**SUPPLIED ENTRIES**
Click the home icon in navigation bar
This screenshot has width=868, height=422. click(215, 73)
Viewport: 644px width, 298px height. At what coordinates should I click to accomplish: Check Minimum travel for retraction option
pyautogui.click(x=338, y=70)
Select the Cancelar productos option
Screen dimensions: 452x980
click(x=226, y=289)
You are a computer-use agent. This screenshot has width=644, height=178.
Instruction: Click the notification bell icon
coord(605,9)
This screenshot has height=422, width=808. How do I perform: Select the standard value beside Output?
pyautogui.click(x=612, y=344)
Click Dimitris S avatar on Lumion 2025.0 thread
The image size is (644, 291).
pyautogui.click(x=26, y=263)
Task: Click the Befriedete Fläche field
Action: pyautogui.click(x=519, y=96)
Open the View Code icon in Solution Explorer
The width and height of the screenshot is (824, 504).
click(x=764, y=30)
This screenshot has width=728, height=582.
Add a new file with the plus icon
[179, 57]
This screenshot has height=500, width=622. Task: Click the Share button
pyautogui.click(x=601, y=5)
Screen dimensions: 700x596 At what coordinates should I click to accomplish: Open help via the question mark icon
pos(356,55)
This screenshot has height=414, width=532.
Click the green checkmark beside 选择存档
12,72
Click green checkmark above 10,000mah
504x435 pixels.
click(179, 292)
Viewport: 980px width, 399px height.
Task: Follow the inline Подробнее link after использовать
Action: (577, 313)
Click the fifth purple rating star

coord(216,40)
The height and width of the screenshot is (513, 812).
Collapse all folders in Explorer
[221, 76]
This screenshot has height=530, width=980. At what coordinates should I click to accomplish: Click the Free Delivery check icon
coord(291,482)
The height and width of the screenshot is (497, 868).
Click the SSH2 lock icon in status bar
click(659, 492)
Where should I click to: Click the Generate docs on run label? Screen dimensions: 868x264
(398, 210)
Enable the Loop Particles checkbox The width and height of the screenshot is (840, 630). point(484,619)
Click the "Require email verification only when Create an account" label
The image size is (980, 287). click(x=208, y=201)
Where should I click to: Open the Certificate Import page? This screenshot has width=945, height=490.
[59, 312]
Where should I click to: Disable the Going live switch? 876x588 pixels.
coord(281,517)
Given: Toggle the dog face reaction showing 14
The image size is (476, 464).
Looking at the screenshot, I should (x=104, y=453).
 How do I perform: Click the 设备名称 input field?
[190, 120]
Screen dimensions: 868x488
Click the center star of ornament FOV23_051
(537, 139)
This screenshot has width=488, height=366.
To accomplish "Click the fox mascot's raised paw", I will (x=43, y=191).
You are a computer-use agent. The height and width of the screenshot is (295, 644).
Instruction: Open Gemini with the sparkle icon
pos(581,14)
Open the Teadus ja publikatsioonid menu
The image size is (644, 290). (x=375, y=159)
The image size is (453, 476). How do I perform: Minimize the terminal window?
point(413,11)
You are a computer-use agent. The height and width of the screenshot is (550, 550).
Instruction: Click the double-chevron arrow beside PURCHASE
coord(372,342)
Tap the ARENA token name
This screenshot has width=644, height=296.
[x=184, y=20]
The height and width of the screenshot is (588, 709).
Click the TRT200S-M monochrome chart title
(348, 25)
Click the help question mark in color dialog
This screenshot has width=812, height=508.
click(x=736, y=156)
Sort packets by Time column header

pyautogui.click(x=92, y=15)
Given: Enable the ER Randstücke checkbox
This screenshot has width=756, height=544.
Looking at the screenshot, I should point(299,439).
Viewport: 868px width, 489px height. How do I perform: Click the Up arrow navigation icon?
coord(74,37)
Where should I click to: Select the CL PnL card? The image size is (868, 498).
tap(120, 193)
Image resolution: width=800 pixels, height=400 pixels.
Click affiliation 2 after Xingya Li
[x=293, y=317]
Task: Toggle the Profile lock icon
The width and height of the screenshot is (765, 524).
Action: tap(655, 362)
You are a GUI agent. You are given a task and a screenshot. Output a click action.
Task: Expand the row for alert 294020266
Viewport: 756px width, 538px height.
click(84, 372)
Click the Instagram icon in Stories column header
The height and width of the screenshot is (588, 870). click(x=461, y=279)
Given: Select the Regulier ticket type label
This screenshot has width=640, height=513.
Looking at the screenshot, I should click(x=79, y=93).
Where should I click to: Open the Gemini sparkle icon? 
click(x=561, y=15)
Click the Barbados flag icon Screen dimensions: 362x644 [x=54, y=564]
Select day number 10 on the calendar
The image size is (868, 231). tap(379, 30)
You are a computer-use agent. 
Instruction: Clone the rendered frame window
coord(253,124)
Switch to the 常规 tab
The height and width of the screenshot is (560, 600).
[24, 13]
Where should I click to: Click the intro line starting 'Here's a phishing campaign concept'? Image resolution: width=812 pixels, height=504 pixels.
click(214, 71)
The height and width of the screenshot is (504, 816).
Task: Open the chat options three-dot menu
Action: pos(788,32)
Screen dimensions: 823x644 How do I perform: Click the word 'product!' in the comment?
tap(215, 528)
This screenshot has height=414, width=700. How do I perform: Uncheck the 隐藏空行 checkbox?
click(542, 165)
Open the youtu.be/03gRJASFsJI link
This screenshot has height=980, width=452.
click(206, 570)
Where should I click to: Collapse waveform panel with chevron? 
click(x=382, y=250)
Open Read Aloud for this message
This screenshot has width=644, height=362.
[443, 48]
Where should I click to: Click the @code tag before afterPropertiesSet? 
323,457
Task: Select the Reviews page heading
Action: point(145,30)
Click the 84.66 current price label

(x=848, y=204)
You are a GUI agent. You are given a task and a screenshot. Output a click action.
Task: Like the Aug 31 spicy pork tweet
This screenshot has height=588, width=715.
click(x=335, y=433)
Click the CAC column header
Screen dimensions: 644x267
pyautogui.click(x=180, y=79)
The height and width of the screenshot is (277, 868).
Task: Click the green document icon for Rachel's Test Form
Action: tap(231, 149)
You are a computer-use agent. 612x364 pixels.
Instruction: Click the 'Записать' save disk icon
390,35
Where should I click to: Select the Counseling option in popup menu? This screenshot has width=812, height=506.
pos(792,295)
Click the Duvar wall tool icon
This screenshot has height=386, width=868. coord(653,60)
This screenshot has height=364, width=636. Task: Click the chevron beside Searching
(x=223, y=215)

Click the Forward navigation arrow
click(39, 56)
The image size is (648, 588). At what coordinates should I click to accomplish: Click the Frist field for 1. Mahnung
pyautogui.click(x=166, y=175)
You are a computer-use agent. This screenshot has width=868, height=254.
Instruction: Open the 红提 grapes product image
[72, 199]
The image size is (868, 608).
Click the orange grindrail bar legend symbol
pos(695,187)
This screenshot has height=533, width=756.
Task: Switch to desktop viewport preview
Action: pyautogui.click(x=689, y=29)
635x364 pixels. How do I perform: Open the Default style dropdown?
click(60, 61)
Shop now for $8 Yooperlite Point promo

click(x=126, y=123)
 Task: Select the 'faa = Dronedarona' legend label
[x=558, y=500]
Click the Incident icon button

**ASSIGNMENT**
Search the lines above for the string "Enable" and copy each line that has it.

**YOUR SOLUTION**
Enable the Loop Particles checkbox The width and height of the screenshot is (840, 630). point(484,619)
Given: Enable the ER Randstücke checkbox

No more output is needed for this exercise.